La deuxième mesure concerne une plus libre circulation des capitaux. Sachant que la Tunisie à l’instar des autres pays en voie de développement économise peu, mais nécessite cependant d’importants investissements. La circulation des capitaux étrangers vers un pays comme le notre peut l’aider à accroître sa productivité, et à améliorer sa qualité de vie. Par conséquent, la Tunisie doit ouvrir davantage son marché de capitaux, pas seulement aux investisseurs étrangers mais aussi aux investisseurs tunisiens désireux d’investir à l’étranger. Notons que la libéralisation encourage les bonnes politiques : les Etats qui ont des gouvernements stables, des règles de droit justes et solides, bref, un climat des affaires attrayant, attireront mécaniquement plus de capitaux. De plus, les contrôles de capitaux sont totalement inefficaces sur le plan micro-économique, car ils sont de nature à empêcher l’allocation optimale des ressources. Pour être plus clair, l’argent n’est pas autorisé à circuler vers les entreprises ou les investissements qui sont les plus efficaces. Souvenez-vous des conglomérats bâtis par l’ancien dictateur et ses sbires. Les contrôles ont aussi des coûts administratifs très élevés, développant ainsi la fraude et la corruption. La Tunisie en était un exemple frappant sous l’ère Ben Ali.

 

La troisième mesure concerne le désendettement du pays. En effet, l’endettement est un obstacle majeur au développement durable de notre pays. La Tunisie comme beaucoup d’autres pays en voie de développement consacre une bonne partie de son budget au remboursement de sa dette, ce qui laisse peu d’argent pour soutenir son économie ou pour couvrir ses dépenses sociales, comme l’éducation et la santé. Ainsi, le service de la dette peut aussi absorber la plupart des devises étrangères que notre pays détient en échange de ses exportations, lui laissant peu de devises pour financer ses importations de première nécessité.

 

La quatrième mesure sera pour la Tunisie son action concrète de lutte contre la corruption et la fraude fiscale.
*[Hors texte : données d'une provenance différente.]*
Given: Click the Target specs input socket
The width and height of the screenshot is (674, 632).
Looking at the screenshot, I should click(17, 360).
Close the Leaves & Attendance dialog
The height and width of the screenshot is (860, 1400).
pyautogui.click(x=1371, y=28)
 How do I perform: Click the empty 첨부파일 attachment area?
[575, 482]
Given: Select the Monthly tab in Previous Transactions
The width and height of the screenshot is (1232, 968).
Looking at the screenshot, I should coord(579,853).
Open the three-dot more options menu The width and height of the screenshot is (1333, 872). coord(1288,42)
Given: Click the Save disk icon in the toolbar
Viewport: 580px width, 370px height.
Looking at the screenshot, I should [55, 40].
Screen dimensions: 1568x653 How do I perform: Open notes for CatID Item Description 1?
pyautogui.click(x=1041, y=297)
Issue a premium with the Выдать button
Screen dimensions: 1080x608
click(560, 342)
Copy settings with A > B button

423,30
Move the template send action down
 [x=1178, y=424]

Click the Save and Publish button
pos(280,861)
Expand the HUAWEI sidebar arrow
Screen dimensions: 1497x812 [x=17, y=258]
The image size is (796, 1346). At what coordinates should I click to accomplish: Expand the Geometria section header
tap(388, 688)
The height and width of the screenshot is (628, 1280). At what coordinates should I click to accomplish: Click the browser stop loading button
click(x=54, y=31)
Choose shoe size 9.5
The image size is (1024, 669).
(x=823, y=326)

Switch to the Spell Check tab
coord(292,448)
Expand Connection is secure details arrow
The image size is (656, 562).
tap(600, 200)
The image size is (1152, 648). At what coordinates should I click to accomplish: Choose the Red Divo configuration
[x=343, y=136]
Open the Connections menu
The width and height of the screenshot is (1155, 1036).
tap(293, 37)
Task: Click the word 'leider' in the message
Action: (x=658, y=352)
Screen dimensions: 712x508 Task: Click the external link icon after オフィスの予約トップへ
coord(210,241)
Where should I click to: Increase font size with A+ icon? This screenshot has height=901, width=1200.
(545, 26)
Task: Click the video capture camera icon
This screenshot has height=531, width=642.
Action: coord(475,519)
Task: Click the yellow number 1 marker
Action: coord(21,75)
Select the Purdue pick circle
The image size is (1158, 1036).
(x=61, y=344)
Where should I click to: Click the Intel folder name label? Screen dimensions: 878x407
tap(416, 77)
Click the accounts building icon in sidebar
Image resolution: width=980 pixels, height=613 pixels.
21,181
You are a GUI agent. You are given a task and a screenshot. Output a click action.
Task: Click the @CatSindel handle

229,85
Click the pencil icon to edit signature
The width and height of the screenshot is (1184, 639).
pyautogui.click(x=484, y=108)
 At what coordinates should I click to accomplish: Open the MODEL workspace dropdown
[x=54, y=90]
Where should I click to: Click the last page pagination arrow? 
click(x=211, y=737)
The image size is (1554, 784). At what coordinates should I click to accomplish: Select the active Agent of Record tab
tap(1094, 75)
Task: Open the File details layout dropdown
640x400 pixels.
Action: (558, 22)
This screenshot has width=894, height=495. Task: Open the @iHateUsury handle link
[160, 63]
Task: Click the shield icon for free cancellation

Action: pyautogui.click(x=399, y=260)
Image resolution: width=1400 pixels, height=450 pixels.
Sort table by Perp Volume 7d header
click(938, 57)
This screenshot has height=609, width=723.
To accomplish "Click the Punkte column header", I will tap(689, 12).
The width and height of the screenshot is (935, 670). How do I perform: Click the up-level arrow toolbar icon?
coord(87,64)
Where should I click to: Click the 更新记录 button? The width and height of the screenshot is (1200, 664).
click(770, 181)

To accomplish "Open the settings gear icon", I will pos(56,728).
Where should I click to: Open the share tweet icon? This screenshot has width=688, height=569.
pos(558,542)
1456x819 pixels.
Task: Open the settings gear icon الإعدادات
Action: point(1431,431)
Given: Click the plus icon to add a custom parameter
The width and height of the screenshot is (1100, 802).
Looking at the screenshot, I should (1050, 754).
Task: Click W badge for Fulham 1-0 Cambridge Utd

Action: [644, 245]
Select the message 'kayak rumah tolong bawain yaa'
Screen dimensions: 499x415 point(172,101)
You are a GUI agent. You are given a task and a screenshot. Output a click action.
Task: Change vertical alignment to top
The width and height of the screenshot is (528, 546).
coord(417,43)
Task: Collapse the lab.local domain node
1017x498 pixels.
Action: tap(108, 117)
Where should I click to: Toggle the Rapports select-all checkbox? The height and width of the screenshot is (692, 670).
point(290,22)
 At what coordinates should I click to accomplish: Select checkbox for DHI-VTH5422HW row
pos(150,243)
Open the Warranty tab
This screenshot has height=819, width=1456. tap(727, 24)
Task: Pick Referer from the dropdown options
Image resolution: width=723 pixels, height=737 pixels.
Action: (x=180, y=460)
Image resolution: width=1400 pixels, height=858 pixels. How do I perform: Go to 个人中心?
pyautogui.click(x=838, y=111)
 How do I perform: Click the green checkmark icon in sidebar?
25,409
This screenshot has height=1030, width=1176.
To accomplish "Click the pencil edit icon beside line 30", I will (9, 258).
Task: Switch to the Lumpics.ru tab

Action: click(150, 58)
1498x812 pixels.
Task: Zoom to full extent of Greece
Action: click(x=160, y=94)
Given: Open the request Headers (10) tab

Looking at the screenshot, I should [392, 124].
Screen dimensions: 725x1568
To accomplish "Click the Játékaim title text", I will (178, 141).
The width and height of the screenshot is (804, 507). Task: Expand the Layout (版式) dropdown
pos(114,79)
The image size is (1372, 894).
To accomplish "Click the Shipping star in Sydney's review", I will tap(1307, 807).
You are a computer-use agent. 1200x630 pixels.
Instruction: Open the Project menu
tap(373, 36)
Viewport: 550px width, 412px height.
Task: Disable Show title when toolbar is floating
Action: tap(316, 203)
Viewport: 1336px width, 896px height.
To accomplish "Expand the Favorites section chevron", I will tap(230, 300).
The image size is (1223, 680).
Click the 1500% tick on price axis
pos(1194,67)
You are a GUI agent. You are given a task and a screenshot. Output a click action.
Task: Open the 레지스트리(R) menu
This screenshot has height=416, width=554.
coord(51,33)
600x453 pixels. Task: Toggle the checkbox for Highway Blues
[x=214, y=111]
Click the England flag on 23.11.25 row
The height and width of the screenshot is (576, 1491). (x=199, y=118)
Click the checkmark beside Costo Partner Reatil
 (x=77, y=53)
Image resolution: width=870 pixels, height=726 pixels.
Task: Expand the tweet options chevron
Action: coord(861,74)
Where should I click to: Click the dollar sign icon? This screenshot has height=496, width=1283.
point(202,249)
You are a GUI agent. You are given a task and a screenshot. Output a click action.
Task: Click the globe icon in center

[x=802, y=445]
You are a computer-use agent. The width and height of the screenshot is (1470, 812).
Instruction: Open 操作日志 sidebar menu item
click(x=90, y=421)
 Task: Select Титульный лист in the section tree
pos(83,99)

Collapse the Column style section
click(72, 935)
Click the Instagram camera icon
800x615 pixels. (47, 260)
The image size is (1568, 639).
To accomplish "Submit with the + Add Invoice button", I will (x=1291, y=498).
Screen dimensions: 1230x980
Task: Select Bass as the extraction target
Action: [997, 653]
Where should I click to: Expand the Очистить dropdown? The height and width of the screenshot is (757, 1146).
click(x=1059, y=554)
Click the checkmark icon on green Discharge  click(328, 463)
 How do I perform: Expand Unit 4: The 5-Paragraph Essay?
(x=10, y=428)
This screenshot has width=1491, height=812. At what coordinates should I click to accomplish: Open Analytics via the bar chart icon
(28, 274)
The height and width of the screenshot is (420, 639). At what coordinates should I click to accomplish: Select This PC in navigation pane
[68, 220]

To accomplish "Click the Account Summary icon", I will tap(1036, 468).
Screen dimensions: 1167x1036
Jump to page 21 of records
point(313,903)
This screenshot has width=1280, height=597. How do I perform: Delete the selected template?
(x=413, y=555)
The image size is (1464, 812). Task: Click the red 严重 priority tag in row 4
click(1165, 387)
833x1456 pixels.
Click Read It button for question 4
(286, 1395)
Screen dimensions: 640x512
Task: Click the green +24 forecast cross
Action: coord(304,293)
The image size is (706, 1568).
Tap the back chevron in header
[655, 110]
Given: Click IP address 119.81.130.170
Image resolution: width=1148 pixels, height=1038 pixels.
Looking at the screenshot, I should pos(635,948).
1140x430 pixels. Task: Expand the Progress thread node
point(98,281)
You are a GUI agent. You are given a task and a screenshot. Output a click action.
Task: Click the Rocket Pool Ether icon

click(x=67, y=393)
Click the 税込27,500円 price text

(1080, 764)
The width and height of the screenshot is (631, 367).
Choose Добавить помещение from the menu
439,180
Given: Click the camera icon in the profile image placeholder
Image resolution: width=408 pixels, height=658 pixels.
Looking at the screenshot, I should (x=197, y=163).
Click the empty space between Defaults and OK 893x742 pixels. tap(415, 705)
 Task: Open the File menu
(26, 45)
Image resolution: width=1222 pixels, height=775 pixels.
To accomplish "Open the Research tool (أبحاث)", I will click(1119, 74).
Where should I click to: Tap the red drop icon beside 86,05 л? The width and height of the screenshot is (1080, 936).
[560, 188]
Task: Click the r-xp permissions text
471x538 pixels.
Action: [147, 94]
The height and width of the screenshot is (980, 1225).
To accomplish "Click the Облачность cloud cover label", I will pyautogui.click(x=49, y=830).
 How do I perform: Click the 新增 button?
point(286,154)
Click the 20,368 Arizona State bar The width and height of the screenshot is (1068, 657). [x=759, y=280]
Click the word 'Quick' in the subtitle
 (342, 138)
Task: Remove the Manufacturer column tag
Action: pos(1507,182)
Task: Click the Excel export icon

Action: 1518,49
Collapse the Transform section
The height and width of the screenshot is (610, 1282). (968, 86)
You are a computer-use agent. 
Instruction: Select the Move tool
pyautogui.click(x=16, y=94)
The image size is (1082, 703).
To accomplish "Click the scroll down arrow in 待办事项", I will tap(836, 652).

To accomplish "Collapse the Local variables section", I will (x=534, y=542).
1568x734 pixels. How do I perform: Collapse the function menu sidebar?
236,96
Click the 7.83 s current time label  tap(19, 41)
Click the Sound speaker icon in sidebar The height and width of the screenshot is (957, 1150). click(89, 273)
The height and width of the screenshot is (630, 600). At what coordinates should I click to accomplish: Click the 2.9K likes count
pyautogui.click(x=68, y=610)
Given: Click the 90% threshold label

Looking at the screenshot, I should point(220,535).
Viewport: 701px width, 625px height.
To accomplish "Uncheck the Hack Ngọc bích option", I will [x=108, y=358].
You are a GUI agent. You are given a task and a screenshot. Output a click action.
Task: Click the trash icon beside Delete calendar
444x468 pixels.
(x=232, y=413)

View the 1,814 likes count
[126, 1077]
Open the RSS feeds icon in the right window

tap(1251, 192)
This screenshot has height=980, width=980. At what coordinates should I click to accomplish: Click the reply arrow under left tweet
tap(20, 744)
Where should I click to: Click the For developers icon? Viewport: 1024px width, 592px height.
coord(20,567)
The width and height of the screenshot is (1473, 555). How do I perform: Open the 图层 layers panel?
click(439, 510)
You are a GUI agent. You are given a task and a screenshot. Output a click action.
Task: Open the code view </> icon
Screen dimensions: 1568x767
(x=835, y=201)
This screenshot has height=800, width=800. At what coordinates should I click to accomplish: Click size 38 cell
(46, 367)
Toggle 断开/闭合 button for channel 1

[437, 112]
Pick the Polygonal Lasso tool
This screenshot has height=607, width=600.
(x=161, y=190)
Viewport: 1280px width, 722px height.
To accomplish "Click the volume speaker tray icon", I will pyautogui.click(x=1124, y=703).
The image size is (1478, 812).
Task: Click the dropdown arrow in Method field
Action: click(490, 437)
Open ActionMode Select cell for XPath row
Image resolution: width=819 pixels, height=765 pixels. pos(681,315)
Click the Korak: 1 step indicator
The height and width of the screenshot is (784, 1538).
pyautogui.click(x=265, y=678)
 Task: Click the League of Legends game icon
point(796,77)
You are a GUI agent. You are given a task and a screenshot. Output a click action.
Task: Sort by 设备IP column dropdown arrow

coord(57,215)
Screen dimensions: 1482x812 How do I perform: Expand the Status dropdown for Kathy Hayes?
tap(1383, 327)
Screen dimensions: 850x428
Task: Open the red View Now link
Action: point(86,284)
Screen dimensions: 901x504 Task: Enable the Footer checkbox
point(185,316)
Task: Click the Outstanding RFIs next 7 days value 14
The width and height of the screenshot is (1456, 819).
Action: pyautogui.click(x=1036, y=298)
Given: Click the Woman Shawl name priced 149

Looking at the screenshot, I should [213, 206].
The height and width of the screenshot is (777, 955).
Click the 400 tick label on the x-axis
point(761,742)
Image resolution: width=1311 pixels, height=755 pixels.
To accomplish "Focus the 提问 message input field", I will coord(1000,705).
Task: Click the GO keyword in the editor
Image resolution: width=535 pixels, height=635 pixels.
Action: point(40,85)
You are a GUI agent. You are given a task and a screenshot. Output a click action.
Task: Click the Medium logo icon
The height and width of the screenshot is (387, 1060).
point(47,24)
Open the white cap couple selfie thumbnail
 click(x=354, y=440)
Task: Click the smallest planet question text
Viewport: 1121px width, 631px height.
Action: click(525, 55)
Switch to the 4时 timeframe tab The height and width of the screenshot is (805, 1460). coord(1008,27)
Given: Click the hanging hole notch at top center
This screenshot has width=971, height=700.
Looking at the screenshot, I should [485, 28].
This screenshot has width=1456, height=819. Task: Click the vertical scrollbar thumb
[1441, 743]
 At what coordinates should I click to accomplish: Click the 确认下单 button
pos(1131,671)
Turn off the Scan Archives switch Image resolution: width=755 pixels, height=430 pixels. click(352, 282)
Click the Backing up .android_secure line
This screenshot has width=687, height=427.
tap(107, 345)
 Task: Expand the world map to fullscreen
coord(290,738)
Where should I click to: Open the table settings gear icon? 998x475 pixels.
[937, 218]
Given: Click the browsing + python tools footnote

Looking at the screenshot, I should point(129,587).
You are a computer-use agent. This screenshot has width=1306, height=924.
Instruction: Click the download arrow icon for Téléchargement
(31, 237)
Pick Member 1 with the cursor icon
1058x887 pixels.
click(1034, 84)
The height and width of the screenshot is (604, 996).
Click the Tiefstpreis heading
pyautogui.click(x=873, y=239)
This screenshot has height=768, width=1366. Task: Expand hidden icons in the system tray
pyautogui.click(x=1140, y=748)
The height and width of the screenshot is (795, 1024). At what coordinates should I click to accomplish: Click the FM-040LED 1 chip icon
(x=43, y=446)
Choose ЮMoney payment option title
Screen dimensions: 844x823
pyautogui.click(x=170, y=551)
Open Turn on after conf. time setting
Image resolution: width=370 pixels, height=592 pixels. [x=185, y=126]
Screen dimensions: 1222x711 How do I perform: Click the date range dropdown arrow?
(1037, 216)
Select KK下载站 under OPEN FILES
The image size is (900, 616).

Cela devra se faire par l’établissement d’un véritable cadre légal et professionnel répondant aux normes internationales et suffisant pour réguler ces phénomènes, notamment les recommandations du GAFI (le Groupe d’action financière). Ainsi, la Tunisie devra se doter d’instruments juridiques lui permettant d’éliminer le secret bancaire, à introduire davantage de transparence sur la propriété de capitaux d’entreprises et à confisquer les sommes qui émanent d’activités criminelles.

 

Ces différentes mesures ne sont qu’un échantillon d’un sous-ensemble de réformes que le ou les futurs gouvernements devront s’appliquer à mettre en œuvre afin de consolider les acquis institutionnels hérités depuis l’indépendance. Le choix de telles mesures me semble être prioritaire, étant donné la situation actuelle post révolution, même s’il n’a ni la vocation, ni la prétention à être un ensemble exhaustif de mesures dont notre pays a cruellement besoin.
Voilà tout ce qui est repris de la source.